• Problem to work on
Rewrite the lines from the line with "is (500, 575)." up to and including the line with "center [1602, 1248].", swapping "coordinate pair" for "point" and leaving everything else as it is.
*** Study material ***
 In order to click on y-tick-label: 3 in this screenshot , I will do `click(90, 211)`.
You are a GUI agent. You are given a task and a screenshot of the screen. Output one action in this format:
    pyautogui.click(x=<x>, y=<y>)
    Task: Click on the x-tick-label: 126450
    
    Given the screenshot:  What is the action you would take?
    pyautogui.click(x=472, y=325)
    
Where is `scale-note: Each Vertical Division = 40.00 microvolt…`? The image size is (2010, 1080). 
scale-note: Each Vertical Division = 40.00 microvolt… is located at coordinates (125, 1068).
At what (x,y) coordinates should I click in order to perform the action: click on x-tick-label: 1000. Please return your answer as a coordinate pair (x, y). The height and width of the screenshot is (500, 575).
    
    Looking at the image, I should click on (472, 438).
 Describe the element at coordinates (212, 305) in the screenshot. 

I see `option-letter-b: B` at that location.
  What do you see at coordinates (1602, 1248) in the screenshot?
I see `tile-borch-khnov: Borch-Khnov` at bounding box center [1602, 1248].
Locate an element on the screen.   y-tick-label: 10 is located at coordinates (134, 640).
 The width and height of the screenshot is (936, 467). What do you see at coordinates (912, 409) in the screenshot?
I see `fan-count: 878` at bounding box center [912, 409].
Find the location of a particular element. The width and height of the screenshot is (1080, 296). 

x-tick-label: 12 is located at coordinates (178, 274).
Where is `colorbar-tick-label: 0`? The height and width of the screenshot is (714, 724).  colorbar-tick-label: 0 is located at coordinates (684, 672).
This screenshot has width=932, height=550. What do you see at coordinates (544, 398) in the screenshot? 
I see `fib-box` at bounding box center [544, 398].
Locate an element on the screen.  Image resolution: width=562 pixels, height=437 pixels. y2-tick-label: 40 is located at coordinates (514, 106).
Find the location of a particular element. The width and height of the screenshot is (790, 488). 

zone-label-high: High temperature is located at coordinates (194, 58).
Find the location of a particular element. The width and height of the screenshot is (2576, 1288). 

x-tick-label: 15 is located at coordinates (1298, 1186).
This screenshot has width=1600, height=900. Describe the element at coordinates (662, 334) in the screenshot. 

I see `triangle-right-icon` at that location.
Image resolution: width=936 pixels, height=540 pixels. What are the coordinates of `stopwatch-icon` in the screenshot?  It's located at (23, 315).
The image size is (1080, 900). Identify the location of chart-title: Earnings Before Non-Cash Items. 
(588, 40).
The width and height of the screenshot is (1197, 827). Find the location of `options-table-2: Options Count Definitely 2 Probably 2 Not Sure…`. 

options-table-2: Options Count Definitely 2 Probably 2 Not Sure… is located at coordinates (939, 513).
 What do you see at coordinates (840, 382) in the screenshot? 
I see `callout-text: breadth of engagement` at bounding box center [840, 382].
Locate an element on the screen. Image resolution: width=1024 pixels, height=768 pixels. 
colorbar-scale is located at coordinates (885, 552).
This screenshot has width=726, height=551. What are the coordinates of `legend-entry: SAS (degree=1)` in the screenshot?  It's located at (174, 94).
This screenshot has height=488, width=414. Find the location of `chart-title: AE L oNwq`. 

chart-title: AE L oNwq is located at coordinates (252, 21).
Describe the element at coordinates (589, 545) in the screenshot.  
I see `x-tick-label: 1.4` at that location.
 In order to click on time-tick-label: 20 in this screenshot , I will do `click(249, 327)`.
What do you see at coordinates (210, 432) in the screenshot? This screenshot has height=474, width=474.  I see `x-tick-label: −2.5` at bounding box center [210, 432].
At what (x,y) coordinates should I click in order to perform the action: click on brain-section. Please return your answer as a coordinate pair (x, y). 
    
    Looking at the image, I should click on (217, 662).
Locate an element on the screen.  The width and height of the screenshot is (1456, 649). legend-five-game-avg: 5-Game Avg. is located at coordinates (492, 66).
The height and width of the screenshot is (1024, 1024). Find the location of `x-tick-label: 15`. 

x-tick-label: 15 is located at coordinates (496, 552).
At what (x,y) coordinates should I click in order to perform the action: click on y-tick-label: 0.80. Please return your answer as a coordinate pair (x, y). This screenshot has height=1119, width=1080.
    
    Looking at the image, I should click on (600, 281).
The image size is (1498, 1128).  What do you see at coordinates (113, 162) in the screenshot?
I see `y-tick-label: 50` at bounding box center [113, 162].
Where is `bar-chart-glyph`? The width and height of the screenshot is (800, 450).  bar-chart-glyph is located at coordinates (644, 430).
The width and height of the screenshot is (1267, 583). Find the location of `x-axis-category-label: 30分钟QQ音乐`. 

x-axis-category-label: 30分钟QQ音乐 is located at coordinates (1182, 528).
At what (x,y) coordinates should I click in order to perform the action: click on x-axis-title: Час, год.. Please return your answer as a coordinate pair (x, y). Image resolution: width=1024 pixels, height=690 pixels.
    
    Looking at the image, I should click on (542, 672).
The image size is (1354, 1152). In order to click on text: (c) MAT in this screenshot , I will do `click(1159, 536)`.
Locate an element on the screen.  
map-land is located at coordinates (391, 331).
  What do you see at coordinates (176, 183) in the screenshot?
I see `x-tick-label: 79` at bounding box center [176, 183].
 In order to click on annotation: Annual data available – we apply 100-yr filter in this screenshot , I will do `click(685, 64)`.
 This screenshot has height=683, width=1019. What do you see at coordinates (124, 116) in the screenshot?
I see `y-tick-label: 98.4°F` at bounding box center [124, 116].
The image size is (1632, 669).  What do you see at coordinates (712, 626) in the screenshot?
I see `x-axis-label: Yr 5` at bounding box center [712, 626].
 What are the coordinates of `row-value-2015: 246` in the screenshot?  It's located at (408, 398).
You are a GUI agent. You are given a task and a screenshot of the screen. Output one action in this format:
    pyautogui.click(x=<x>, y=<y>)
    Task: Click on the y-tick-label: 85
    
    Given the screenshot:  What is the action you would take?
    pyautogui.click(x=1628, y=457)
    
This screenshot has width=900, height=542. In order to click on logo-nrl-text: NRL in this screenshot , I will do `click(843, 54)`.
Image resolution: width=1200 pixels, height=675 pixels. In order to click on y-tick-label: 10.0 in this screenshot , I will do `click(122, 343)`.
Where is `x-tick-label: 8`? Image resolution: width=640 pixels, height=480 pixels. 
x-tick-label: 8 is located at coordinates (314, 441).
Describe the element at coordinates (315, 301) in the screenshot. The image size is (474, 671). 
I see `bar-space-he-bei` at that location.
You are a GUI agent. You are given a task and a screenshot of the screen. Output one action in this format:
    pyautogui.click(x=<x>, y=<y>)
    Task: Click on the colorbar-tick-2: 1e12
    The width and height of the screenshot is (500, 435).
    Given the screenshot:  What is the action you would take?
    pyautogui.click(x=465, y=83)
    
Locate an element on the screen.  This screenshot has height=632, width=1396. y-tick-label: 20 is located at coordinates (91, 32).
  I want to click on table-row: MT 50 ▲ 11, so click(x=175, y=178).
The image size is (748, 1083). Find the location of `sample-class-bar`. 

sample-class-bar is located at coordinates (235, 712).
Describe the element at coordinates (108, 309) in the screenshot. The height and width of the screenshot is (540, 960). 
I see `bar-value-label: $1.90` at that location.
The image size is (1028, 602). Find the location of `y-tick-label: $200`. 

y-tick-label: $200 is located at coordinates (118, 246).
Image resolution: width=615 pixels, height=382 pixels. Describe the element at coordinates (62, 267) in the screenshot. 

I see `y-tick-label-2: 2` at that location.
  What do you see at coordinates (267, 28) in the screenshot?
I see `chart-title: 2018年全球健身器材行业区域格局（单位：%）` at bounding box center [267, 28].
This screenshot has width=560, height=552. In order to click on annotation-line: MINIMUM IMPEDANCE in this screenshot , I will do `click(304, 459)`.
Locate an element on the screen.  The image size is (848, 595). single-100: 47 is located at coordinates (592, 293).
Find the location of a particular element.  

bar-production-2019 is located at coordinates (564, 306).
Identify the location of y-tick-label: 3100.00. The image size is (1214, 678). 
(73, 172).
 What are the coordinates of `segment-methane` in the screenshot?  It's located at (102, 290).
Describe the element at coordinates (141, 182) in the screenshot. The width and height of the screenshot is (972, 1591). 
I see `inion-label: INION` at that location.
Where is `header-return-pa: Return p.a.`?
*** End of Study material ***
• Solution to this exercise
At what (x,y) coordinates should I click in order to perform the action: click on x-tick-label: 1000. Please return your answer as a point (x, y). The height and width of the screenshot is (500, 575).
    
    Looking at the image, I should click on (472, 438).
 Describe the element at coordinates (212, 305) in the screenshot. 

I see `option-letter-b: B` at that location.
  What do you see at coordinates (1602, 1248) in the screenshot?
I see `tile-borch-khnov: Borch-Khnov` at bounding box center [1602, 1248].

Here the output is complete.